Stored data

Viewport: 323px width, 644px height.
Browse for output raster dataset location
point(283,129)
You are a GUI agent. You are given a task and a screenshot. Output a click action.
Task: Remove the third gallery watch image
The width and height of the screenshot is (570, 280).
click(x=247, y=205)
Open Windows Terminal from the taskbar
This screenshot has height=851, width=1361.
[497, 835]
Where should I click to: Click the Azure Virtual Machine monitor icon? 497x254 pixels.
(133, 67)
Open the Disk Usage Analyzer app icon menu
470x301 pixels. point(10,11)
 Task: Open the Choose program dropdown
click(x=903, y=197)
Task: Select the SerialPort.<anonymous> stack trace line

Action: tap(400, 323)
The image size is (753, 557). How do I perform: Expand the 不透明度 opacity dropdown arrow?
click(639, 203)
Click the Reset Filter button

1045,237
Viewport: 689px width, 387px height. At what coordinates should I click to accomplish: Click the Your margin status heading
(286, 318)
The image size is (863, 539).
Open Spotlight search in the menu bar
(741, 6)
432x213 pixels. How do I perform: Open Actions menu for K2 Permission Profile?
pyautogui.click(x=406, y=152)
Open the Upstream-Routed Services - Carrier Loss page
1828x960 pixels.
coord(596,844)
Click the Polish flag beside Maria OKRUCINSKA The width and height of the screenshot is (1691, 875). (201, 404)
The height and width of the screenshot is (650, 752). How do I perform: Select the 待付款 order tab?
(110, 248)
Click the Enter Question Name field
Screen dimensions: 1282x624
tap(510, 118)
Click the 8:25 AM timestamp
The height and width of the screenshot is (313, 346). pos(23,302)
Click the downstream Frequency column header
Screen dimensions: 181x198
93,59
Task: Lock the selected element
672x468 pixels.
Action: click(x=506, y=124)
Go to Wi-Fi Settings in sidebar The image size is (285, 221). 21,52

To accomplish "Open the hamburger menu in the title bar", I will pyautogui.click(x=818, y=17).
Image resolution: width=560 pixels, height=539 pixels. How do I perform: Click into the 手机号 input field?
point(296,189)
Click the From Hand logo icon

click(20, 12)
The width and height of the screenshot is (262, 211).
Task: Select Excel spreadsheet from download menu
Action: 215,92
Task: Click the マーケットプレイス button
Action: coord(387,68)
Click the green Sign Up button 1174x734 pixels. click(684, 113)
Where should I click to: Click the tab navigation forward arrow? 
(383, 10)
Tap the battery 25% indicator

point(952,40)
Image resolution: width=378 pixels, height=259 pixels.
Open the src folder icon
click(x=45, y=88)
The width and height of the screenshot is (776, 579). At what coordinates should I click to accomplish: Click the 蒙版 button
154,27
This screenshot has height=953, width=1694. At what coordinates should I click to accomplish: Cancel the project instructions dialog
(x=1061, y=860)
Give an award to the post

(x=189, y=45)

_Stated goal_
Reproduce the items above, swapping "dropdown" for "drop-down" wherever it occurs and leaving all other text as it stands.

_Response for this exercise_
Viewport: 323px width, 644px height.
Browse for output raster dataset location
point(283,129)
You are a GUI agent. You are given a task and a screenshot. Output a click action.
Task: Remove the third gallery watch image
The width and height of the screenshot is (570, 280).
click(x=247, y=205)
Open Windows Terminal from the taskbar
This screenshot has height=851, width=1361.
[497, 835]
Where should I click to: Click the Azure Virtual Machine monitor icon? 497x254 pixels.
(133, 67)
Open the Disk Usage Analyzer app icon menu
470x301 pixels. point(10,11)
 Task: Open the Choose program drop-down
click(x=903, y=197)
Task: Select the SerialPort.<anonymous> stack trace line

Action: tap(400, 323)
The image size is (753, 557). How do I perform: Expand the 不透明度 opacity drop-down arrow?
click(639, 203)
Click the Reset Filter button

1045,237
Viewport: 689px width, 387px height. At what coordinates should I click to accomplish: Click the Your margin status heading
(286, 318)
The image size is (863, 539).
Open Spotlight search in the menu bar
(741, 6)
432x213 pixels. How do I perform: Open Actions menu for K2 Permission Profile?
pyautogui.click(x=406, y=152)
Open the Upstream-Routed Services - Carrier Loss page
1828x960 pixels.
coord(596,844)
Click the Polish flag beside Maria OKRUCINSKA The width and height of the screenshot is (1691, 875). (201, 404)
The height and width of the screenshot is (650, 752). How do I perform: Select the 待付款 order tab?
(110, 248)
Click the Enter Question Name field
Screen dimensions: 1282x624
tap(510, 118)
Click the 8:25 AM timestamp
The height and width of the screenshot is (313, 346). pos(23,302)
Click the downstream Frequency column header
Screen dimensions: 181x198
93,59
Task: Lock the selected element
672x468 pixels.
Action: click(x=506, y=124)
Go to Wi-Fi Settings in sidebar The image size is (285, 221). 21,52

To accomplish "Open the hamburger menu in the title bar", I will pyautogui.click(x=818, y=17).
Image resolution: width=560 pixels, height=539 pixels. How do I perform: Click into the 手机号 input field?
point(296,189)
Click the From Hand logo icon

click(20, 12)
The width and height of the screenshot is (262, 211).
Task: Select Excel spreadsheet from download menu
Action: 215,92
Task: Click the マーケットプレイス button
Action: coord(387,68)
Click the green Sign Up button 1174x734 pixels. click(684, 113)
Where should I click to: Click the tab navigation forward arrow? 
(383, 10)
Tap the battery 25% indicator

point(952,40)
Image resolution: width=378 pixels, height=259 pixels.
Open the src folder icon
click(x=45, y=88)
The width and height of the screenshot is (776, 579). At what coordinates should I click to accomplish: Click the 蒙版 button
154,27
This screenshot has height=953, width=1694. At what coordinates should I click to accomplish: Cancel the project instructions dialog
(x=1061, y=860)
Give an award to the post

(x=189, y=45)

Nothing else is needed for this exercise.